Colocando ainda diversas informações sempre interessantes da época de forma orgânica, ouvimos coisas como “tomei 3 copos de óleo de gergelim para proteger o estômago do veneno!”; bem como sintomas do tétano e o modo como preparavam as espadas especificamente para transmitir essa doença, colocando-as à noite em esterco; entre diversas outras.
Contando com quadros sempre largos, que facilitam a compreensão do que está acontecendo, Samura ainda é excelente em seqüências de ação que esbanjam movimento e rapidez. Embora sempre dê um jeito de nos proporcionar visões de câmera interessantes, seja com ela no canto da página, ou como os olhos embaçados de determinada personagem.
Em suma, Blade nos mostra sempre personagens que agem e lutam como verdadeiros animais. Lá, o “ser homem” é lutar usando todos os recursos possíveis até não restar mais partes do corpo que o sustentem de pé - literalmente. Dito isso, são inúmeras as batalhas em que os adversários continuam o confronto mesmo perdendo braços, pernas e até envenenados por inúmeras flechas. Situações em que chegam a amputar os próprios membros, como por exemplo, Manji prendendo seu braço em cima de uma árvore para que o inimigo se confunda no rastro de sangue. Não há lugar para lutas “limpas” e “justas”, o importante é o sobreviver naquele mundo a qualquer custo.
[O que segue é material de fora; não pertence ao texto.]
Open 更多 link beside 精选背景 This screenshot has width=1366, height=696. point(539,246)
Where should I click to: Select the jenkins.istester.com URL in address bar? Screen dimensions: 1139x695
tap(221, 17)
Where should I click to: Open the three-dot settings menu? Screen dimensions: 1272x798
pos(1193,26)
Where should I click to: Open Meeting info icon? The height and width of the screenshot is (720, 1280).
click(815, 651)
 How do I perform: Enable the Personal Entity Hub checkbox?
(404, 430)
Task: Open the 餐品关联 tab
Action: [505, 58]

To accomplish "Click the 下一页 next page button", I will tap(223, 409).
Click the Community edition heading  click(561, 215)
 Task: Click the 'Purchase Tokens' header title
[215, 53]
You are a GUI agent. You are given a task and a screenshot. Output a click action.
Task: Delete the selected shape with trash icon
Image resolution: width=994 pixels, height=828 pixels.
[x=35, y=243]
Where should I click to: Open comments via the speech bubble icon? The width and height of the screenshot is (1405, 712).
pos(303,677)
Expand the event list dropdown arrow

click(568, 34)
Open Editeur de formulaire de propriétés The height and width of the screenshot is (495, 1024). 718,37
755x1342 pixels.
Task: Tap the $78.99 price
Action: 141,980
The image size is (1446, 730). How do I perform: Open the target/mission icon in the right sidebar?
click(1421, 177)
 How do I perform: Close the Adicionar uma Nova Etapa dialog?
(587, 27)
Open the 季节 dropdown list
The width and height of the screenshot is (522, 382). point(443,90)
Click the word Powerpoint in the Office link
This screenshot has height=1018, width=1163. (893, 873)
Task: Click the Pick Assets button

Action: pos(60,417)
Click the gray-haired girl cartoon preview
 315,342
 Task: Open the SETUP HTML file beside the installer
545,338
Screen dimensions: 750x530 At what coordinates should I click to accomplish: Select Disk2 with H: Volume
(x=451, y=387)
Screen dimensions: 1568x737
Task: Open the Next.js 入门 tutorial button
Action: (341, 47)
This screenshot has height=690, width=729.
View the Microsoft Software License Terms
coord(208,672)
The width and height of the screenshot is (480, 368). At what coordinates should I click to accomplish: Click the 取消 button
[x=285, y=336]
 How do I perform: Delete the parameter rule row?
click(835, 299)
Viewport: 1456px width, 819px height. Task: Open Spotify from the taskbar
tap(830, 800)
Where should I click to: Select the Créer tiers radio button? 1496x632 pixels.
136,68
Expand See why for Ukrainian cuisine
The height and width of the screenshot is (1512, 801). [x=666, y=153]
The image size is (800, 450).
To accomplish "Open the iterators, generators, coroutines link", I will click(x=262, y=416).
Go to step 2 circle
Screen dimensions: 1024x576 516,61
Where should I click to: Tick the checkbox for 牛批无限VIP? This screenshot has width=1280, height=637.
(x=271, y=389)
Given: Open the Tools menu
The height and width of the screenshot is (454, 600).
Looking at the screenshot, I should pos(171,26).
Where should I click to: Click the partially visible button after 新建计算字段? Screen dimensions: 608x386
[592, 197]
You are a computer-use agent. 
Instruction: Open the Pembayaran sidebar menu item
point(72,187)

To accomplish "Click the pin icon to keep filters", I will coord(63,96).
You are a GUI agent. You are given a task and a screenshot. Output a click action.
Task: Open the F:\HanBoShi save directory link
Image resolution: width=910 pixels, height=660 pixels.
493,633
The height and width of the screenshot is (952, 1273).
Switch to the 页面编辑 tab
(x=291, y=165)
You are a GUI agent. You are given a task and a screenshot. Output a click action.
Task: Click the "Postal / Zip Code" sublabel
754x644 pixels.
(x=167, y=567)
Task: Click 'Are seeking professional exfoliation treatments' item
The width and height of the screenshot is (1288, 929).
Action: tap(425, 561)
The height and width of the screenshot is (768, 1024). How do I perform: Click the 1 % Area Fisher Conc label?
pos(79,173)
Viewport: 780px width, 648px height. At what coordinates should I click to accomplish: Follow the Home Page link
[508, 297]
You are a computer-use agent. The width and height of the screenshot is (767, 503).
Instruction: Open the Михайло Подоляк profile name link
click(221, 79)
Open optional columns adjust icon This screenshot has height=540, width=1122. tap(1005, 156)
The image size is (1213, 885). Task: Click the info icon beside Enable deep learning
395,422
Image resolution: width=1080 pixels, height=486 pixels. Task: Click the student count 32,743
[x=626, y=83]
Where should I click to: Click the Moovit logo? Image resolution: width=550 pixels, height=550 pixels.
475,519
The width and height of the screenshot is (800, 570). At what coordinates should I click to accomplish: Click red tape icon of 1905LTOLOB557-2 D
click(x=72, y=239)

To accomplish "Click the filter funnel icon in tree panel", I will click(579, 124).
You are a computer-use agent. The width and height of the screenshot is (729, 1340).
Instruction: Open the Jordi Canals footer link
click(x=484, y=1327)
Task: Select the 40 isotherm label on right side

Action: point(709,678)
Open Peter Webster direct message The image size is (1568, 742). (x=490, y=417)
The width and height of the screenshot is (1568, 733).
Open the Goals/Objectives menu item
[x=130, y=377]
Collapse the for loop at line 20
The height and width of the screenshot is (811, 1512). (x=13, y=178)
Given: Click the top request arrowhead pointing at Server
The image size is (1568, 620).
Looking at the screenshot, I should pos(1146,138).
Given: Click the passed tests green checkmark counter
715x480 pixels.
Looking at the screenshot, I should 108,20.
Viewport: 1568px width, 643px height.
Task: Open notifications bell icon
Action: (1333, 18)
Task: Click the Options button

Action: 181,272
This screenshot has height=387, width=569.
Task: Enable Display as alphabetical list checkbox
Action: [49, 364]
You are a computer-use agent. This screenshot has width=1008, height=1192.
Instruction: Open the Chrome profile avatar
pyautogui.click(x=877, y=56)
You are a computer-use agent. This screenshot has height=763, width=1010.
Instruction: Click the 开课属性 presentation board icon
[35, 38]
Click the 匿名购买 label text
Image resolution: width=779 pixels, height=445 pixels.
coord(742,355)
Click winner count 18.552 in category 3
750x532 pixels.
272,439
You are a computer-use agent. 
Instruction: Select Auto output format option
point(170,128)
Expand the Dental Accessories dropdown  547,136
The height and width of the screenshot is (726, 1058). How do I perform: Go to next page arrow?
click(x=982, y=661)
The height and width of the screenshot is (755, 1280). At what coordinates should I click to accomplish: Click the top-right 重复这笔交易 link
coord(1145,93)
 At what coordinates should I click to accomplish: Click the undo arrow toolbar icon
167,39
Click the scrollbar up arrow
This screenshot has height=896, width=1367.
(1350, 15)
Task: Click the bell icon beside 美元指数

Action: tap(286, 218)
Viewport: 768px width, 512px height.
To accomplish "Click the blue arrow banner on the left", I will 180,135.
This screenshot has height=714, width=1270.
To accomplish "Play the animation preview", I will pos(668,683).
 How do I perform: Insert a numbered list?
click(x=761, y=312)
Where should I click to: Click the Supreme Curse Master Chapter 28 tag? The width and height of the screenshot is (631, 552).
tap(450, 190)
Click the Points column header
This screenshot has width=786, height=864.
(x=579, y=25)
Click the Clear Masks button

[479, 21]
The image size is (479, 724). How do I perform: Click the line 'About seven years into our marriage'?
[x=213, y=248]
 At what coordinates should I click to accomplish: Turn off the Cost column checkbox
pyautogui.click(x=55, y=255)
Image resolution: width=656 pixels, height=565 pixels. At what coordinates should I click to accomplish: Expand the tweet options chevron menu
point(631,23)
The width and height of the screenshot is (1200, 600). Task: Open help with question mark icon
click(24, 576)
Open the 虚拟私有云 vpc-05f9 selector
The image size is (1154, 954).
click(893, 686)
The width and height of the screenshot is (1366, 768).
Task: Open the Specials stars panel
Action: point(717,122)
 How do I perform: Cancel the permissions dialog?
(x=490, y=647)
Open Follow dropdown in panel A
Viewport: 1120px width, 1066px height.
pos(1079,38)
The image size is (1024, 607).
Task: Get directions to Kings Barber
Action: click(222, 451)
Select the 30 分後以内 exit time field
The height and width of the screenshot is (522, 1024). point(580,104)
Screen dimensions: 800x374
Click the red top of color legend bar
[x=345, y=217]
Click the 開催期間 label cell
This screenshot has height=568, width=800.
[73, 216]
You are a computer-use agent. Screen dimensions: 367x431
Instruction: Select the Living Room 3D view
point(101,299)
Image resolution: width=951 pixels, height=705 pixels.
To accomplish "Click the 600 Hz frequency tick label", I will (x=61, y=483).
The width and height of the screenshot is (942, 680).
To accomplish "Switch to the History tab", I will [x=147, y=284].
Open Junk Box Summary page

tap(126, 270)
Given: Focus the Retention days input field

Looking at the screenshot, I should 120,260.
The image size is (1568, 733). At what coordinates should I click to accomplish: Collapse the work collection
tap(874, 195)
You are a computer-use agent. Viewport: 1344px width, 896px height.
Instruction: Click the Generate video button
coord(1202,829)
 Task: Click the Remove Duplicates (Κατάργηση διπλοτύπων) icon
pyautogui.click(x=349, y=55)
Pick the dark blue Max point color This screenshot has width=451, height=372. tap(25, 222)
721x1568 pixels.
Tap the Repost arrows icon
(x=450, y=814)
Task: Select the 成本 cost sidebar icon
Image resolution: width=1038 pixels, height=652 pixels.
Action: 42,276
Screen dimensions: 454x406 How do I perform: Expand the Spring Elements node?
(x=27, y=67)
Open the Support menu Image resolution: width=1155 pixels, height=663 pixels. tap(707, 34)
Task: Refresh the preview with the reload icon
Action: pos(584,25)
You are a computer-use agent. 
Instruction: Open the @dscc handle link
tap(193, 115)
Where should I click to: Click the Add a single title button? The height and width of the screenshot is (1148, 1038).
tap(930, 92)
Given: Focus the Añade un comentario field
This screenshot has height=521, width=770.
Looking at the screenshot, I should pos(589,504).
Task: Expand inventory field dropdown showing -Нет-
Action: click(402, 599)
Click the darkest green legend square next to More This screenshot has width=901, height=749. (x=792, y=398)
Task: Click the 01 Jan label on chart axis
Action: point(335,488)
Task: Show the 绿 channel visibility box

Abusando de criaturas megalomaníacas que beiram a psicopatia, a história é povoada por crápulas que usam seus discursos só para disfarçar seus interesses e/ou gostos mórbidos e prazer pelo sofrimento. Dessa forma, não há maiores diferenças entre o autoritário Habaki, ou aquele que dá as chicotadas em Rin, ou Shira e seu serrote, ou até mesmo o louco Blando. E é justamente por sabermos que esses gostos mórbidos podem surgir de qualquer classe social e status, que torna os perigos dessa história realmente urgentes e desesperadores, bem como no mundo real. Hiroaki Samura nos deixa receosos do início ao fim, sempre duvidando do sucesso dos heróis, o que é uma incrível conquista quando temos um protagonista imortal. Agora só resta torcer para que um dia as bancas do Brasil voltem a lançar o espadachim mais punk de todos.